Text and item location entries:
- - - -
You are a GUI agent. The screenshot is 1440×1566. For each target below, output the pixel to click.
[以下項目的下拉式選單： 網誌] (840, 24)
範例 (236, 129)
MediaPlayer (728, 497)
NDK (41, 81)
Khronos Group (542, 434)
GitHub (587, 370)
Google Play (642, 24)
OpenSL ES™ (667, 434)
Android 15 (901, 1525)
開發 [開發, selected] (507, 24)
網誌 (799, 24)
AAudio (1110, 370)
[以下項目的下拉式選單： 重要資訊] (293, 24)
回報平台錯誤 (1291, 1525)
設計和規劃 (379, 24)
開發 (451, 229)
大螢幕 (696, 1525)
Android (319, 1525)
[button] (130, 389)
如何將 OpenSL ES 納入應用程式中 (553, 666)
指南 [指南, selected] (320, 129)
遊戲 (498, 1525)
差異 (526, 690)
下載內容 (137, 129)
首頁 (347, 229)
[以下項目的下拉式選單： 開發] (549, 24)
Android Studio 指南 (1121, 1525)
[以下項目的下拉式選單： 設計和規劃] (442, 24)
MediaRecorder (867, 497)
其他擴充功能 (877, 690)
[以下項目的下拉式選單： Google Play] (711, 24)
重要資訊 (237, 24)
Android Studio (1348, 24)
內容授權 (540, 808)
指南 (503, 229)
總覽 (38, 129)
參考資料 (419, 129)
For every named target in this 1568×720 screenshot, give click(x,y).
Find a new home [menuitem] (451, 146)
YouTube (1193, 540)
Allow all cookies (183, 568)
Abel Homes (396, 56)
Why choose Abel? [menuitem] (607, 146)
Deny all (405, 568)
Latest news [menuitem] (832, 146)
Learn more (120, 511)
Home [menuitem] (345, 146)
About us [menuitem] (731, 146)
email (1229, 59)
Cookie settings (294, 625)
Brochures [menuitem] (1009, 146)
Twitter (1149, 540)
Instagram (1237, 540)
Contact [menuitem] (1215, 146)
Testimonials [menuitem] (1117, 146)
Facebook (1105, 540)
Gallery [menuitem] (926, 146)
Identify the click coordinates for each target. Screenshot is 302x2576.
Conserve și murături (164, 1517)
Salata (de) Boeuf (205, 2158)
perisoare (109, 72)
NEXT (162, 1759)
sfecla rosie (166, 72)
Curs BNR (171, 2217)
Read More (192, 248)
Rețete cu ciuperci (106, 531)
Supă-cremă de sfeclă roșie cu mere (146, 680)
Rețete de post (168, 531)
- - - -
Rewrite the lines above with every "menuitem" swapped for "menu item", leaving everything else unchanged.

You are a GUI agent. The screenshot is 1440×1566. For each target below, output the pixel to click.
[以下項目的下拉式選單： 網誌] (840, 24)
範例 (236, 129)
MediaPlayer (728, 497)
NDK (41, 81)
Khronos Group (542, 434)
GitHub (587, 370)
Google Play (642, 24)
OpenSL ES™ (667, 434)
Android 15 (901, 1525)
開發 [開發, selected] (507, 24)
網誌 (799, 24)
AAudio (1110, 370)
[以下項目的下拉式選單： 重要資訊] (293, 24)
回報平台錯誤 (1291, 1525)
設計和規劃 (379, 24)
開發 (451, 229)
大螢幕 (696, 1525)
Android (319, 1525)
[button] (130, 389)
如何將 OpenSL ES 納入應用程式中 (553, 666)
指南 [指南, selected] (320, 129)
遊戲 (498, 1525)
差異 (526, 690)
下載內容 (137, 129)
首頁 (347, 229)
[以下項目的下拉式選單： 開發] (549, 24)
Android Studio 指南 (1121, 1525)
[以下項目的下拉式選單： 設計和規劃] (442, 24)
MediaRecorder (867, 497)
其他擴充功能 (877, 690)
[以下項目的下拉式選單： Google Play] (711, 24)
重要資訊 (237, 24)
Android Studio (1348, 24)
內容授權 (540, 808)
指南 (503, 229)
總覽 (38, 129)
參考資料 (419, 129)
For every named target in this 1568×720 screenshot, give click(x,y).
Find a new home [menu item] (451, 146)
YouTube (1193, 540)
Allow all cookies (183, 568)
Abel Homes (396, 56)
Why choose Abel? [menu item] (607, 146)
Deny all (405, 568)
Latest news [menu item] (832, 146)
Learn more (120, 511)
Home [menu item] (345, 146)
About us [menu item] (731, 146)
email (1229, 59)
Cookie settings (294, 625)
Brochures [menu item] (1009, 146)
Twitter (1149, 540)
Instagram (1237, 540)
Contact [menu item] (1215, 146)
Testimonials [menu item] (1117, 146)
Facebook (1105, 540)
Gallery [menu item] (926, 146)
Identify the click coordinates for each target. Screenshot is 302x2576.
Conserve și murături (164, 1517)
Salata (de) Boeuf (205, 2158)
perisoare (109, 72)
NEXT (162, 1759)
sfecla rosie (166, 72)
Curs BNR (171, 2217)
Read More (192, 248)
Rețete cu ciuperci (106, 531)
Supă-cremă de sfeclă roșie cu mere (146, 680)
Rețete de post (168, 531)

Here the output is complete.